Jan 26, 2016

The Unrequited Loves of Michael Welch

If you're fifteen years old, you're familiar with Michael Welch from the Twilight saga about a girl torn between vampire and werewolf boyfriends (Robert Pattinson, Taylor Lautner).  He plays a human who has an unrequited crush on her.

Michael has sharp features and striking eyes that make him look angelic, demonic, or alien, so he is often cast as a  gay-vague outsider, even if he sometimes experiences unrequited heterosexual passions.

He began his acting career at the age of 10 in Star Trek: Insurrection (1998)  as Artim, a boy from a non-technological planet who bonds with the android Data.  His touching performance won him a Young Artist Award.

Next came a series of paranormal and science fiction roles, including a clone of Colonel Jack O'Neill (Richard Dean Anderson) who just wants to be a normal teenager on Stargate SG-1.  

Michael also guest-starred in a number of sitcoms and dramatic series, including a memorable role as a new neighbor who falls for the brainy Malcolm in Malcolm in the Middle.

On Joan of Arcadia (2003-2005), he played Luke Girardi, younger brother of the girl who talks to God, who has a homoromantic buddy-bond with his best friend Friedman (Aaron Himmelstein), although he dates girls also.

He was also in many movies.  In The United States of Leland (2003), his mentally-challenged Ryan is murdered by classmate Leland (Ryan Gosling), who is dating his sister.

The Grind (2009) is about a grifter, Luke (C. Thomas Howell), who depends on his friends Josh and Courtney (Michael, Tanya Allen) to get him out of a jam.

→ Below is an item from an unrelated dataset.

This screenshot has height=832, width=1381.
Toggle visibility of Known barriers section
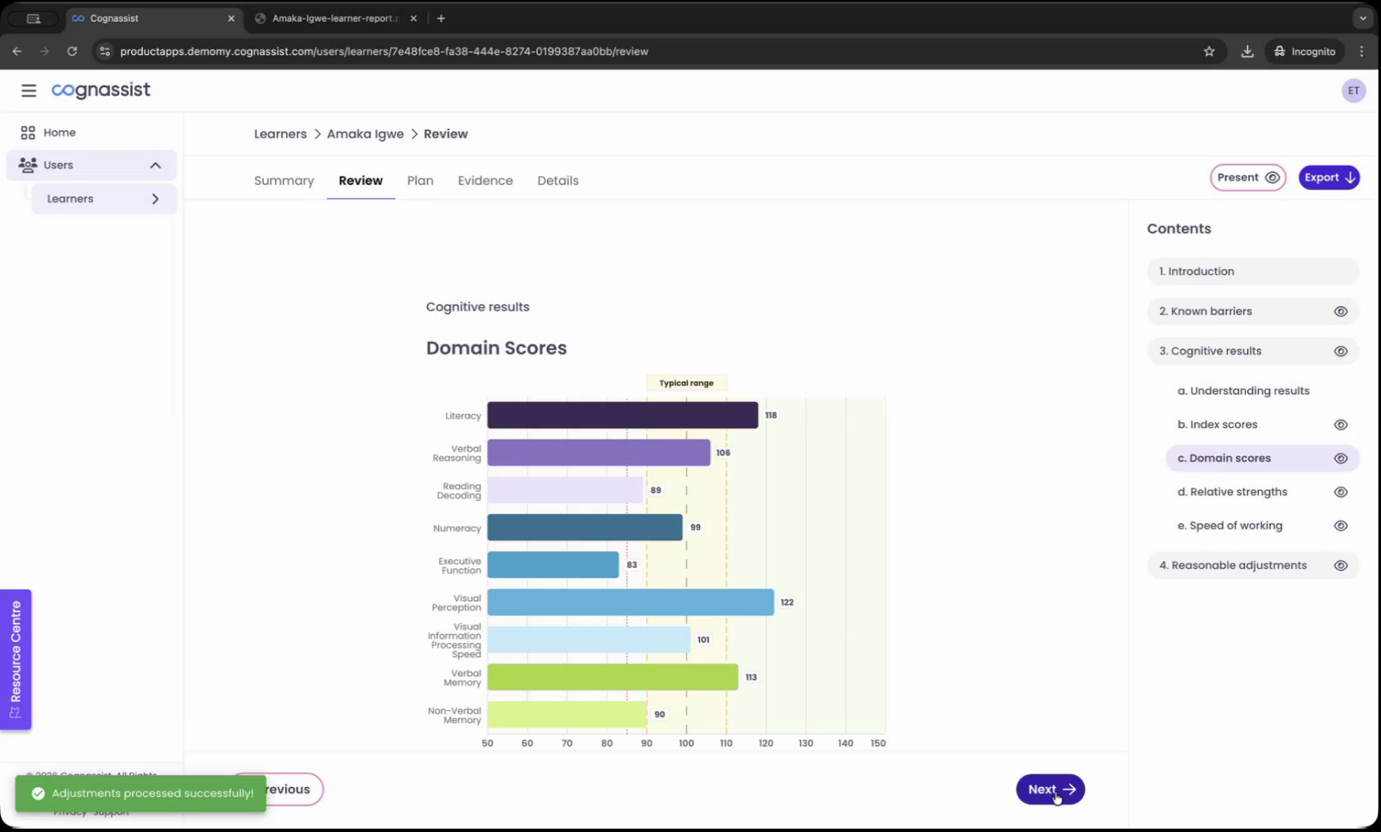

They start a sleazy website, but things go sour, and Luke has to rescue them from the Mexican mafia.

In Lost Dream (2009), college student Perry (Michael) falls for nihilistic free-spirit Giovanni (Shaun Sipos), who is involved in risky sex, drugs, and games of Russian roulette.  He must save Gio before it's too late.

Michael's many unrequited, doomed, and hopeless same-sex loves seem to be throwbacks to the 1960s and 1970s, where the gay guy was always depressed and usually doomed.  But, to be fair, his characters often have unrequited, doomed, and hopeless heterosexual loves, too.

Heterosexual in real life, he is a gay ally who publicly voices his support of gay marriage.